Lighter Take: Baked Chicken Parma
Wednesday, August 2014
If your idea of comfort on a plate is an oversize portion of delicious chicken parma, then you need this guilt-free recipe in your life! Fuel your body with these 360 calorie servings that are packed with protein while taking care of your parma cravings. Quick and easy to prepare, this low-fat dish is perfect on top of fresh rocket or on a bed of sautéed spinach. No time to make your own marinara sauce? No problems – simply look for a low-processed and low-sugar jar at the shops instead.
- Olive oil spray
- 1 egg
- 1/2 cup unseasoned panko Japanese bread crumbs
- 1/4 cup grated parmesan cheese, plus 4 teaspoons
- 1 tablespoon dried mixed Italian herbs
- 1 teaspoon chilli flakes
- 2 large chicken breasts (about 225 grams each), cut in half
- 1/4 cup marinara sauce, either homemade or from supermarket
- Fresh basil, for garnish
Preheat the oven to 200ºC. Line a baking sheet with aluminum foil, and spray lightly with olive oil.

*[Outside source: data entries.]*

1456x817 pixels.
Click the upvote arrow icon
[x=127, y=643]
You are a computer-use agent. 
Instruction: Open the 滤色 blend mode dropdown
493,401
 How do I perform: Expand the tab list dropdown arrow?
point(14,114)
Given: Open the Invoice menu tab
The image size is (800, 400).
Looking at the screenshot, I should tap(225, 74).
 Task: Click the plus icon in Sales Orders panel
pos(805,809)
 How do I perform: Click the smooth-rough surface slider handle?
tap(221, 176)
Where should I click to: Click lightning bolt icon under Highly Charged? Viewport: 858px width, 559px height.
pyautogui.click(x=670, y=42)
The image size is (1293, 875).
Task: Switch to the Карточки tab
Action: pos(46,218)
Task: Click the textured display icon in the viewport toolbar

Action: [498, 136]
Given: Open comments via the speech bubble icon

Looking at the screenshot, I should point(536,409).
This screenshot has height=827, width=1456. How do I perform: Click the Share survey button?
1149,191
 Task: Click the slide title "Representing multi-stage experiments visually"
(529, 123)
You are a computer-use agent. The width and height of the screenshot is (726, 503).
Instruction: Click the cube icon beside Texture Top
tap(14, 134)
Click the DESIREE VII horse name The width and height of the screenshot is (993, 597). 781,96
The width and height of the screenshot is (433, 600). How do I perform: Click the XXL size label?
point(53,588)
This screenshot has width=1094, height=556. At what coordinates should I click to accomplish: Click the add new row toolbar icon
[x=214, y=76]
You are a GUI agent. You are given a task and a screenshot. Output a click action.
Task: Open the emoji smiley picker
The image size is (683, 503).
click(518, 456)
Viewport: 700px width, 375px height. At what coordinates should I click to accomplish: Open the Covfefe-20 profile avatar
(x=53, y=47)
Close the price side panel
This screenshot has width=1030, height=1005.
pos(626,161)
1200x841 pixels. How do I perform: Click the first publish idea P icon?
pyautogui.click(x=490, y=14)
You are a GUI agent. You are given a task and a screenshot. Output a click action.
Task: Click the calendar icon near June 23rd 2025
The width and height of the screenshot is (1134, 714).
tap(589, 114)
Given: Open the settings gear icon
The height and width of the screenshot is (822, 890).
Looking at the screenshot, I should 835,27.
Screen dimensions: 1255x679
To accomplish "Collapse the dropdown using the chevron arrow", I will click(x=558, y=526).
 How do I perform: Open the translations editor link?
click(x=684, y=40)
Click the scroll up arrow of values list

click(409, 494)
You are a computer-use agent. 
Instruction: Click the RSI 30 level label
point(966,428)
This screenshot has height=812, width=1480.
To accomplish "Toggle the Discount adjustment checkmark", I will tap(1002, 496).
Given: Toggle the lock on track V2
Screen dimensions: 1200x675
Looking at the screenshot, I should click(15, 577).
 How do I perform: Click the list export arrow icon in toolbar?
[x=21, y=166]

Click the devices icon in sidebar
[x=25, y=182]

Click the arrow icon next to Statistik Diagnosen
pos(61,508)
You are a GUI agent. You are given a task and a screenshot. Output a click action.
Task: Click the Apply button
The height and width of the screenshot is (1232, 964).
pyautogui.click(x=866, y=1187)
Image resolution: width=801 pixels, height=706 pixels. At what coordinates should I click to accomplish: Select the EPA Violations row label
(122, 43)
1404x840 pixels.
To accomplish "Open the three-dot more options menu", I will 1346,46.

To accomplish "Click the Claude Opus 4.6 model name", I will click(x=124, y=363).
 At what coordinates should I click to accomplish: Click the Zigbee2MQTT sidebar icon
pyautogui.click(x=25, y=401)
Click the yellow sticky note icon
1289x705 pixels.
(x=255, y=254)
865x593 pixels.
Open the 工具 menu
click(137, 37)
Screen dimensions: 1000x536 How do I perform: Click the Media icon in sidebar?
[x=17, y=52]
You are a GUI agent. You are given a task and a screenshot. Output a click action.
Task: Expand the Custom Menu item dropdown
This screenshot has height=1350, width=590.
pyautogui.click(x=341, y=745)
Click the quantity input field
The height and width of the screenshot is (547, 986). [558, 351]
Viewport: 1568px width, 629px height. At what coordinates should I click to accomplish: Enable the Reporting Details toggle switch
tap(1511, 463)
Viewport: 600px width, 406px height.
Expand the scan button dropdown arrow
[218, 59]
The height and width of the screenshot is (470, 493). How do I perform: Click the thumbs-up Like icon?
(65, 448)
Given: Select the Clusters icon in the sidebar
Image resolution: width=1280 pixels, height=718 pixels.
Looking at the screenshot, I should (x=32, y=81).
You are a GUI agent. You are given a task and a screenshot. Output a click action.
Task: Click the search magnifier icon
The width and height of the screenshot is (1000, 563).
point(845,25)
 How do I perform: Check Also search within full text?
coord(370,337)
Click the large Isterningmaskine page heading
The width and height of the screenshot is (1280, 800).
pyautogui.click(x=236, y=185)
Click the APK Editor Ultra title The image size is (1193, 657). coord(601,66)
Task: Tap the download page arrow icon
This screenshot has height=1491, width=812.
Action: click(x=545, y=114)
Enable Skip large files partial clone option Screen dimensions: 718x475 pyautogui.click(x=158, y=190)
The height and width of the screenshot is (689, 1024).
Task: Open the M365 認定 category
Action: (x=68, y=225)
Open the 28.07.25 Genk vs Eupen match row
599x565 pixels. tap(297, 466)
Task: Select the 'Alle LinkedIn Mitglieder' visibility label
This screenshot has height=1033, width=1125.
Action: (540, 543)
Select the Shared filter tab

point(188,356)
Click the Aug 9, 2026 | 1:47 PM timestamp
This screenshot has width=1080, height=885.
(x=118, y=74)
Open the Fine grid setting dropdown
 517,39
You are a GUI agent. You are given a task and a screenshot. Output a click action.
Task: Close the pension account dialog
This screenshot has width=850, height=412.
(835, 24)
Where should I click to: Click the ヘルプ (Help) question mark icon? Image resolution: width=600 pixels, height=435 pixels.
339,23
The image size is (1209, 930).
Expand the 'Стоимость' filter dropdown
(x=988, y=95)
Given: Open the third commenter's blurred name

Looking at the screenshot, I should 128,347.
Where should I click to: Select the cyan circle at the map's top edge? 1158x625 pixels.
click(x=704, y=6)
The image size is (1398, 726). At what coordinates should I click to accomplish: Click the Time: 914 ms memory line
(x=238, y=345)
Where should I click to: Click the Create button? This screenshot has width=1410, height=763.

Set out two shallow bowls or plates. In one bowl, crack your egg and whisk well. In the second bowl, combine the panko bread crumbs, 1/4 cup grated parmesan cheese, Italian seasoning, and red pepper flakes.
Dip one piece of chicken into the egg wash, then the panko bread crumb mixture, and toss well to coat. Place the chicken on the prepared baking sheet. Repeat with the remaining three chicken-breast halves.
Spray the breaded chicken lightly with cooking spray, and bake for 25 or 30 minutes, until coating is golden and the chicken breasts are just cooked through.
Remove from the oven and spoon out a tablespoon of marinara sauce over the top of each piece, then sprinkle a teaspoon of parmesan on top of each piece. Place back in the oven for an additional three to five minutes, until the sauce is hot and cheese is bubbling.